Cocaina e idraulici
Il "mio" idraulico ("mio" perché guai a chi me lo scippa o lo prenota prima di me) è una delle persone più miti che conosca.
E’ mite perché quando entra in casa mia con la sua valigetta chirurgica, saluta a mala pena e, a testa bassa, va verso il water, il tubo di scarico della lavatrice, il piatto doccia, tira fuori i suoi attrezzi, monologa a bassa voce tra sè (impossibile tradurre gli sbuffi in frasi di senso compiuto), risolve il caso (cioè: il guasto) e se ne va quasi scusandosi di dover chiedere qualcosa per l’intervento.

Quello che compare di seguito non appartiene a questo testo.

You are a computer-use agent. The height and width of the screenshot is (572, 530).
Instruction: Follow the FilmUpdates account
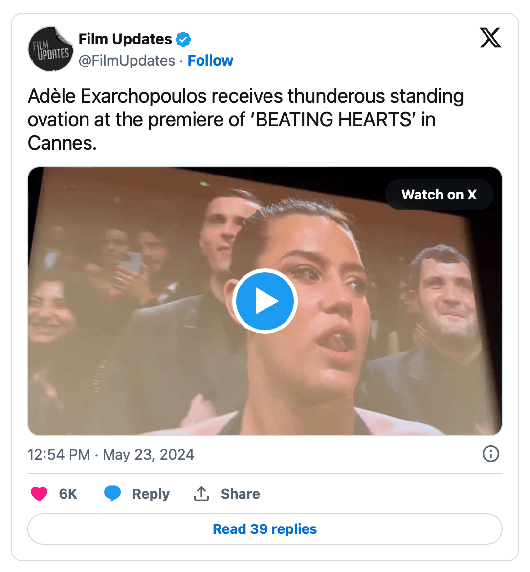210,61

Se durante le operazioni idrauliche-anatomiche io mi metto in mezzo ai piedi e cerco di dire la mia, lui – ignorandomi di brutto – continua a fare il suo lavoro come se non ci fossi. Impermeabile a me, alle mie chiacchiere, alla mia diagnosi poco professionale, non vuole neppure i guanti che tento di passargli perché mi fa un po’ specie vederlo lavorare a mani nude.
Ah! e finge pure di non sentire la mia offerta di un caffè.
Perché parlo del mio idraulico?
Perché ho appena letto su diversi media che gli idraulici (insieme a chef, medici, infermieri, piloti, artigiani e muratori) sono tra i maggiori consumatori di cocaina. Una sostanza di cui queste categorie (più di altre) pare abusino per vincere lo stress. Dopo aver letto la notizia, ho pensato che il mio idraulico (ripeto: mio!) non pare per nulla stressato. Ostenta anzi una calma e un’indifferenza (sopratutto nei miei confronti) che dà ai nervi (ma non troppo).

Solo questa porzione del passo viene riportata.